Barksdale was director of sales for a division of the Zurich Insurance Group in 1994, when he and Jack Kwicien, the division's president, unearthed an intriguing nugget of market research. Corporate human-resources departments apparently were coping with the drum-tight labor market by beefing up standard benefits packages with less orthodox offerings, such as auto insurance and financial services. But they were encountering resistance from the finance side, which argued that core benefits were already too expensive.
Barksdale and Kwicien (who recently left RewardsPlus for personal reasons) figured that by reducing the cost of benefits administration they could pry the lid off a big market. They recruited two colleagues--technology manager Jamie Spriggs and marketing veteran Frank Longwell--and with them repaired to the basement of Kwicien's house to devise their business model.
What they came up with was essentially an outsourcing service. Traditionally, buying and administering benefits is an à la carte affair: corporations make separate arrangements with the vendors of homeowner's insurance, college savings programs, prepaid legal services, and so on, and must then tackle the payroll deductions for each. On the flip side, benefits vendors spend a lot of money marketing group plans to individual employees.
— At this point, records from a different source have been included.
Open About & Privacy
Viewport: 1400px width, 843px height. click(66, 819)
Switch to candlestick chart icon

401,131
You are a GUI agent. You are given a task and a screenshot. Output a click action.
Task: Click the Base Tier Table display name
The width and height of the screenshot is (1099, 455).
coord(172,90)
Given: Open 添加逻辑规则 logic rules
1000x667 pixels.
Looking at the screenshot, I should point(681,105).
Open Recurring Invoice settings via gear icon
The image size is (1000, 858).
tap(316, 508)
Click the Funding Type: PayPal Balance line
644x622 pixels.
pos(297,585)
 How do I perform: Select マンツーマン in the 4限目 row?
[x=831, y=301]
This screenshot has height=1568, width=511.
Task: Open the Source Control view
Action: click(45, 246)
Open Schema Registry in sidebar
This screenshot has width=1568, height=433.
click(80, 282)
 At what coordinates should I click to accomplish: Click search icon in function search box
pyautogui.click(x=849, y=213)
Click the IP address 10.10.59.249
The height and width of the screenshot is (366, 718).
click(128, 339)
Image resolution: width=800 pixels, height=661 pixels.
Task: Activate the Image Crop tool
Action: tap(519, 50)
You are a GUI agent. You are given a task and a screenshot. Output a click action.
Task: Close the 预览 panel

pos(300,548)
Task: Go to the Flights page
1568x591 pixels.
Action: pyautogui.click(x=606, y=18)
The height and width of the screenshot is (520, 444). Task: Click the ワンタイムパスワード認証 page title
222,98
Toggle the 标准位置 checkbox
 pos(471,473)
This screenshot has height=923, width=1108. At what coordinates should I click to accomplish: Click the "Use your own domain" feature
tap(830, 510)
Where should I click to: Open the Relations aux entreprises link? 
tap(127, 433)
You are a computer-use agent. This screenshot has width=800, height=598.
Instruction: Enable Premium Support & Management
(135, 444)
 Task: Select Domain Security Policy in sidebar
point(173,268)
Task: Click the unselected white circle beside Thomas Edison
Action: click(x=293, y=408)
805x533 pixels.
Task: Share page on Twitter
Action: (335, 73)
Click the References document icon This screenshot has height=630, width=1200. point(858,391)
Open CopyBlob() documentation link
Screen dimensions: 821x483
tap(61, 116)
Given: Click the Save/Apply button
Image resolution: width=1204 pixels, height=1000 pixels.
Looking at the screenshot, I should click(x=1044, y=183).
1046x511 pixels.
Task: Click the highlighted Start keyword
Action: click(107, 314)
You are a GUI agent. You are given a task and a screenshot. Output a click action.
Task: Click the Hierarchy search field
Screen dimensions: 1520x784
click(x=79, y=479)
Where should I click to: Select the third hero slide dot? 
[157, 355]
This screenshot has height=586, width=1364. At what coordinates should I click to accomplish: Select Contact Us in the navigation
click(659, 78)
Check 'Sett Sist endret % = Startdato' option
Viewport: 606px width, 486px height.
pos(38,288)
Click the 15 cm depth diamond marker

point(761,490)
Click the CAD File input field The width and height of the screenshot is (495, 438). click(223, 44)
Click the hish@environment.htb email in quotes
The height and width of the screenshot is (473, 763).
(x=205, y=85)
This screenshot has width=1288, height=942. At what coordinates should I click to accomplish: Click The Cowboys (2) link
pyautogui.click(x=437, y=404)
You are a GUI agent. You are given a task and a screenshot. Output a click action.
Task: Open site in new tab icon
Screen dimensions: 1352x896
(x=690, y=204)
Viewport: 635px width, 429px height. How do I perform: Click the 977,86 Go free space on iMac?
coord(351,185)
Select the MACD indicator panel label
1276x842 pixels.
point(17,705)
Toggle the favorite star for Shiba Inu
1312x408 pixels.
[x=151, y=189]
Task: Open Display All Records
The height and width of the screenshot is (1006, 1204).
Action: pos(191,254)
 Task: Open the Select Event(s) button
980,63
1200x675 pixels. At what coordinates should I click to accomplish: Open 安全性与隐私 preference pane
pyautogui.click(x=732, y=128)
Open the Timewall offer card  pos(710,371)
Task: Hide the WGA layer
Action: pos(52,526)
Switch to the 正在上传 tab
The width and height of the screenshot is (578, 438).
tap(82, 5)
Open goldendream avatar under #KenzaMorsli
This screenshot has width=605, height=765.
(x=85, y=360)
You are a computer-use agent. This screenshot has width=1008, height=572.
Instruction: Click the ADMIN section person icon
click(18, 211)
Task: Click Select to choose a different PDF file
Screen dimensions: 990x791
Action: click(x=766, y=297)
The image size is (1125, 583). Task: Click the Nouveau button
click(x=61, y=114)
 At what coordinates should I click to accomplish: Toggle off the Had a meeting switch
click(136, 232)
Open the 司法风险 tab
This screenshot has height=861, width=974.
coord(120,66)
Barksdale and company wanted to aggregate multiple vendors' plans in one system, make information about them available to a corporation's employees over an extranet, and handle the order and payroll-deduction processes for buyer and seller. For its trouble, the company would take a 2% to 4% commission from the benefits providers, which in turn would save 15% to 20% on sales. "We lower overhead by working electronically," says Barksdale. "We provide a costly service at no charge to the employer, reduce the cost of the benefit to the employee, and reduce the customer-acquisition cost to the provider."